● **Task**:
Please say how many lines in the records contain the word "Fotballkort", giving only the number.

::: Material provided

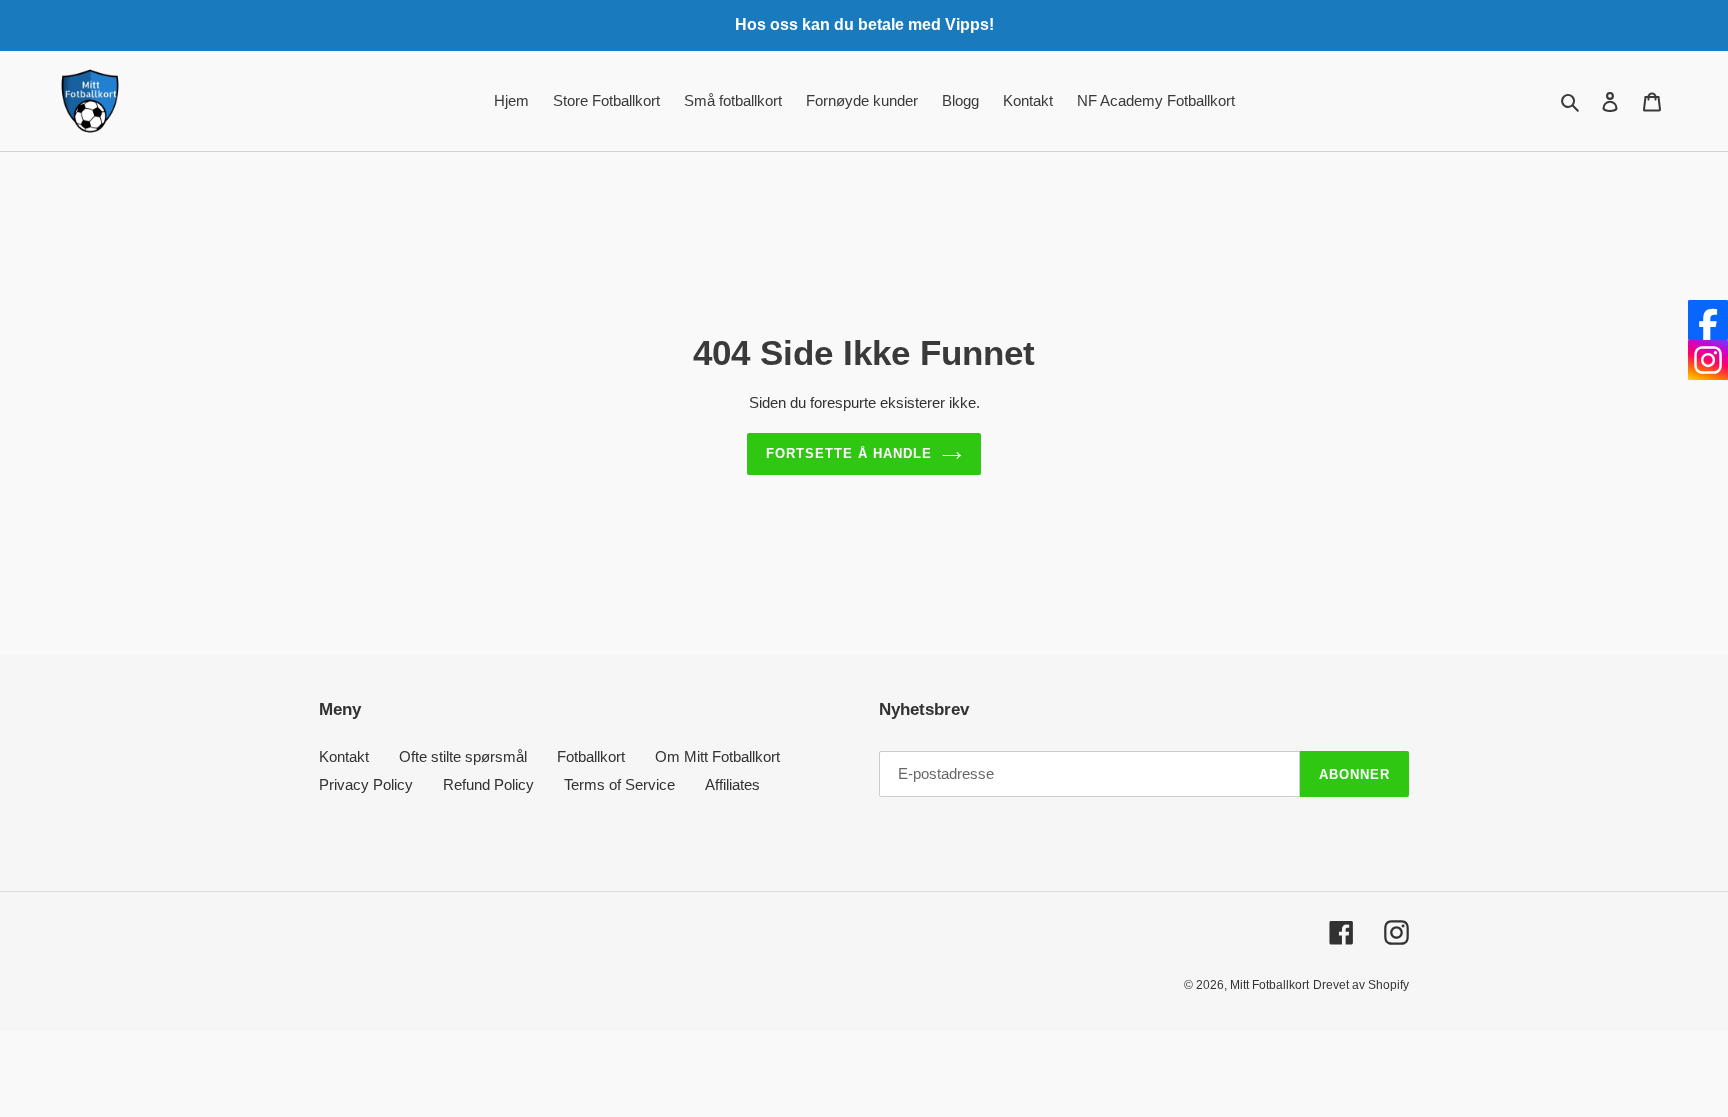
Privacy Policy (366, 784)
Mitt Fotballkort (1269, 985)
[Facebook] (1708, 320)
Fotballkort (591, 756)
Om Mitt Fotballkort (717, 756)
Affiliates (732, 784)
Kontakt (344, 756)
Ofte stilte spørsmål (463, 756)
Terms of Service (619, 784)
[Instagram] (1708, 360)
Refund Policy (488, 784)
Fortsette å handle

::::::

● **Your response**:
3